*Problem to solve*:
Pick out every line of the items below that contains the string "size", matching case exactly, and copy each such line.

|---|

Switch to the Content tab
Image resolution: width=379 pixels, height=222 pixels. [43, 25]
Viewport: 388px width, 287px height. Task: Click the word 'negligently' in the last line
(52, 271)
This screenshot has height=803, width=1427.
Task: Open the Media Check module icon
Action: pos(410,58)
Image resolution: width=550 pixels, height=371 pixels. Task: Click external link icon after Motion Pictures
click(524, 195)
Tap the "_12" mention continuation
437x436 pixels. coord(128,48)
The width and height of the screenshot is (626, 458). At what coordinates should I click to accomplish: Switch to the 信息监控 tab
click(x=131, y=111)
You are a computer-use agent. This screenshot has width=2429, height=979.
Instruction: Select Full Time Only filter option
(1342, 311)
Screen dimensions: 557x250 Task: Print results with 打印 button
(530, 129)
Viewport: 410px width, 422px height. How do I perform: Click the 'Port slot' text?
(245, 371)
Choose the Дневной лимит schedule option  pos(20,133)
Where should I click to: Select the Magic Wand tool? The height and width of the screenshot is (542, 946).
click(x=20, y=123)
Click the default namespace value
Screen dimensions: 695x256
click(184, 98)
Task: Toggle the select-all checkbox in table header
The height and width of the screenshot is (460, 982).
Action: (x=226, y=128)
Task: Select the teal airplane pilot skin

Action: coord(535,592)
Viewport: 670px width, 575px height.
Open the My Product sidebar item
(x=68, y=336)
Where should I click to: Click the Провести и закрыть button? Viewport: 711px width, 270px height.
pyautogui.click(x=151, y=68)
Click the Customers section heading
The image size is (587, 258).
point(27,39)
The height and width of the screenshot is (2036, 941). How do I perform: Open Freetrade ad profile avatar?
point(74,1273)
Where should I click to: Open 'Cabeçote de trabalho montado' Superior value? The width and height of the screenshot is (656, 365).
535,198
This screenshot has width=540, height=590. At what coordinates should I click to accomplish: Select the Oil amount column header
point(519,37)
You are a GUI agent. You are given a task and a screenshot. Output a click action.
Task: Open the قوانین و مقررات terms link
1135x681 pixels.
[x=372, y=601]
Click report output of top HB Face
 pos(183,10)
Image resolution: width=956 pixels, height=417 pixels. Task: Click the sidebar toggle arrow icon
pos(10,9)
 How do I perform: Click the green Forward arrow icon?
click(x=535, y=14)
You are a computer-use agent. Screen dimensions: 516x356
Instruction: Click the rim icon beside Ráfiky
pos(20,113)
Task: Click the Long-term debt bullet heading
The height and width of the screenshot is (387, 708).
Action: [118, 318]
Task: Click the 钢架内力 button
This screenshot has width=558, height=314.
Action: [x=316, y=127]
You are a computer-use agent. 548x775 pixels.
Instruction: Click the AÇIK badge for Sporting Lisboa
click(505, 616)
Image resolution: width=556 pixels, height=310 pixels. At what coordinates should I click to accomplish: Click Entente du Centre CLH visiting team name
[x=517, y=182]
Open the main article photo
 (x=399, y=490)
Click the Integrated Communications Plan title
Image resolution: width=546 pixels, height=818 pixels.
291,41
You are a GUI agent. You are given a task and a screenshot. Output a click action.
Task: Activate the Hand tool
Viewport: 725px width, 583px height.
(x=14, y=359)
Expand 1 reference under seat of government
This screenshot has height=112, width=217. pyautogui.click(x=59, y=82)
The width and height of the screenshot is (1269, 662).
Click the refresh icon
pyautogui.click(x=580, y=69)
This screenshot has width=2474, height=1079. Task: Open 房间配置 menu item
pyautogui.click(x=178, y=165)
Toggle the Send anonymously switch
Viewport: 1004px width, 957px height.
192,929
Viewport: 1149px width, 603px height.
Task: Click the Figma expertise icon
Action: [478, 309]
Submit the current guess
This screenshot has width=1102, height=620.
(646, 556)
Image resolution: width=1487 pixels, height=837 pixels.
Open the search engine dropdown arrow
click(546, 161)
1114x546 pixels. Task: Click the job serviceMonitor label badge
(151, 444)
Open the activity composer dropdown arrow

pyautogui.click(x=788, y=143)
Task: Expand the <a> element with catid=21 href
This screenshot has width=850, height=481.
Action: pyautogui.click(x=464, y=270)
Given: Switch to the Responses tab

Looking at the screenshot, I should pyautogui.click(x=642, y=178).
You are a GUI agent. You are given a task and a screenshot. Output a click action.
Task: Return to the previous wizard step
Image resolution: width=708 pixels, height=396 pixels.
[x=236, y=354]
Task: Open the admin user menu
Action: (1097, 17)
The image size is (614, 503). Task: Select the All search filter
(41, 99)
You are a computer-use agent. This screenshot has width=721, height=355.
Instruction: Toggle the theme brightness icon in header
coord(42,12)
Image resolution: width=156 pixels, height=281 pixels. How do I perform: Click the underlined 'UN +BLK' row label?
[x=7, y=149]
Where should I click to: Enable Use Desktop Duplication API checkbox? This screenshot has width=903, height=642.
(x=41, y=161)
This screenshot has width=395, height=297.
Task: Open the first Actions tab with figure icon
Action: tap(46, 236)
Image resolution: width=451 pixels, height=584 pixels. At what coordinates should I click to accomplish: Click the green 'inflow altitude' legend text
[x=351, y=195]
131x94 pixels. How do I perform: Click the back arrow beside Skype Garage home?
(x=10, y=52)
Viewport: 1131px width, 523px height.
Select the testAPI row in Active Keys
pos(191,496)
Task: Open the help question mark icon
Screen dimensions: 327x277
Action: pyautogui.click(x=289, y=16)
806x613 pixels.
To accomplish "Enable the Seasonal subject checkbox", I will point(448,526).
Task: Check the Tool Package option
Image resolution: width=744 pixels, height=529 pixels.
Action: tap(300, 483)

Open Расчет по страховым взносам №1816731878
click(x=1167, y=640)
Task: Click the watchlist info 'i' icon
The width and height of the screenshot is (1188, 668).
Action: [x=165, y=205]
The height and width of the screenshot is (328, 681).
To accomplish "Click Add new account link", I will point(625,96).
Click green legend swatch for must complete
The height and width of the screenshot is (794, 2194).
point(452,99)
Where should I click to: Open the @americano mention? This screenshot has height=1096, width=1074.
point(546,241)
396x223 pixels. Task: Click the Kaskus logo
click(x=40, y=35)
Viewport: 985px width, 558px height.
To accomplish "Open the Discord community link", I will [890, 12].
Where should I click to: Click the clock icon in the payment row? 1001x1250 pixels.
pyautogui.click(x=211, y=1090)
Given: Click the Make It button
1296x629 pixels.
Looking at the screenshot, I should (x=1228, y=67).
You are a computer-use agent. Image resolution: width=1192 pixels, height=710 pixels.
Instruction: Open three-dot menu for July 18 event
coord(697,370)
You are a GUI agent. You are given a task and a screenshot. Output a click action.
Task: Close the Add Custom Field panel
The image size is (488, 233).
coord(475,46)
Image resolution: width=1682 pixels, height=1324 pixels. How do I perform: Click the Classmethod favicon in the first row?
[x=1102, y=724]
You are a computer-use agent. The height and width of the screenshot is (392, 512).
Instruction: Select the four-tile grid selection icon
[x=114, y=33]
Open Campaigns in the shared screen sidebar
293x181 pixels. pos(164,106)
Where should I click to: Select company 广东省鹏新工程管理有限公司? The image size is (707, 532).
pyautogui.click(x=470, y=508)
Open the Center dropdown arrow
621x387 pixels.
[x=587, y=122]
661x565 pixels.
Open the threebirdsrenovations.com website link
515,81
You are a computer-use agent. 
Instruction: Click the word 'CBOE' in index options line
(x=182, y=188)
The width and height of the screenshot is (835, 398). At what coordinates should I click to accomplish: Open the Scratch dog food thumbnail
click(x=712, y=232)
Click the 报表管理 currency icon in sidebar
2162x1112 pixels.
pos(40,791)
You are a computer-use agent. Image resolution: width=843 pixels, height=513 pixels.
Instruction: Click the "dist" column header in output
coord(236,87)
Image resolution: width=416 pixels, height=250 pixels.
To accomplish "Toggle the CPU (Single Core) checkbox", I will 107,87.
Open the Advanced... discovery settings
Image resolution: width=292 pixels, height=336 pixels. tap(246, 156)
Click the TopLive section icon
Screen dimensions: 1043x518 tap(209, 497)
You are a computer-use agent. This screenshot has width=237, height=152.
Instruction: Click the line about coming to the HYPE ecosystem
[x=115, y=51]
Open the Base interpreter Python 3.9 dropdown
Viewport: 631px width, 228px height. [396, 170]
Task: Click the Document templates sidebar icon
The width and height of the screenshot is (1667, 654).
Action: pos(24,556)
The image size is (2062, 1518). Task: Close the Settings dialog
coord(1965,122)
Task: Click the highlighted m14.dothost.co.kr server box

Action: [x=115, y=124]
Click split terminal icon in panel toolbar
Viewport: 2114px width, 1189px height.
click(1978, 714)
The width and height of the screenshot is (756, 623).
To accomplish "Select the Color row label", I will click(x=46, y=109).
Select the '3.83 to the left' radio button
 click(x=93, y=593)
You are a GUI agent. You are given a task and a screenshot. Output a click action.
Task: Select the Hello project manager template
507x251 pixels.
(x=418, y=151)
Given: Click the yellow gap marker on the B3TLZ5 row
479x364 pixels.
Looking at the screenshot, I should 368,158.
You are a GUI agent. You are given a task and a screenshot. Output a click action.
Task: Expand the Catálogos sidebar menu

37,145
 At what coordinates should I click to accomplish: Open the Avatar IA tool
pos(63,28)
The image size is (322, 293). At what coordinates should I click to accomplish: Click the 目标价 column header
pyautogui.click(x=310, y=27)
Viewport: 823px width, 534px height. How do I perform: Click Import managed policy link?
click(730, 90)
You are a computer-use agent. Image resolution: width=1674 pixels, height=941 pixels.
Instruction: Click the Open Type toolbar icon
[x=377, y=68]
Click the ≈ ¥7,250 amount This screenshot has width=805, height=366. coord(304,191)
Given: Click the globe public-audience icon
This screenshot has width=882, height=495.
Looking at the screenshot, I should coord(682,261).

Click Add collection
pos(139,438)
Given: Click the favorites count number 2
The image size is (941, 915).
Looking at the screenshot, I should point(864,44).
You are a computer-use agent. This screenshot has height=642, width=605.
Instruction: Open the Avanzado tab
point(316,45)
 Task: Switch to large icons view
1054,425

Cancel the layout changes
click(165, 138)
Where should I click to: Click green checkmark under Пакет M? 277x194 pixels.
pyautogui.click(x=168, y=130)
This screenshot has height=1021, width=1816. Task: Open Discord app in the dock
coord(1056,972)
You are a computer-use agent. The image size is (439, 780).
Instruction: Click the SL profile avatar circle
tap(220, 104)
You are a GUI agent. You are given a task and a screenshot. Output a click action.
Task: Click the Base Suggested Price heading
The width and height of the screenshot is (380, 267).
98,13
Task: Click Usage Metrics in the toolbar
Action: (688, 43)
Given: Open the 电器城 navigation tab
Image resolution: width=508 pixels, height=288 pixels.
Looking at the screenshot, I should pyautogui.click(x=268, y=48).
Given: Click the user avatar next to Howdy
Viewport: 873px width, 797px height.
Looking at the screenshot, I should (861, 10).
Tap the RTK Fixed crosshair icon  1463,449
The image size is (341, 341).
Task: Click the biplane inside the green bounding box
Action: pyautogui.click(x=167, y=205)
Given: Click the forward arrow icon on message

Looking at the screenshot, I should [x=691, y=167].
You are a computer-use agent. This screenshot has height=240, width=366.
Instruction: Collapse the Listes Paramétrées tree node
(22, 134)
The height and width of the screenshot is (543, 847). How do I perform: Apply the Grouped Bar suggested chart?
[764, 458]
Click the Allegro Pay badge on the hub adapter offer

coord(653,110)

|---|

*Finished answer*:
The image size is (587, 258).
The image size is (614, 503). Task: Select the All search filter
The image size is (488, 233).
Where should I click to: Select company 广东省鹏新工程管理有限公司? The image size is (707, 532).
The image size is (2062, 1518). Task: Close the Settings dialog
The image size is (322, 293). At what coordinates should I click to accomplish: Click the 目标价 column header
The image size is (941, 915).
You are a computer-use agent. The image size is (439, 780).
The image size is (341, 341).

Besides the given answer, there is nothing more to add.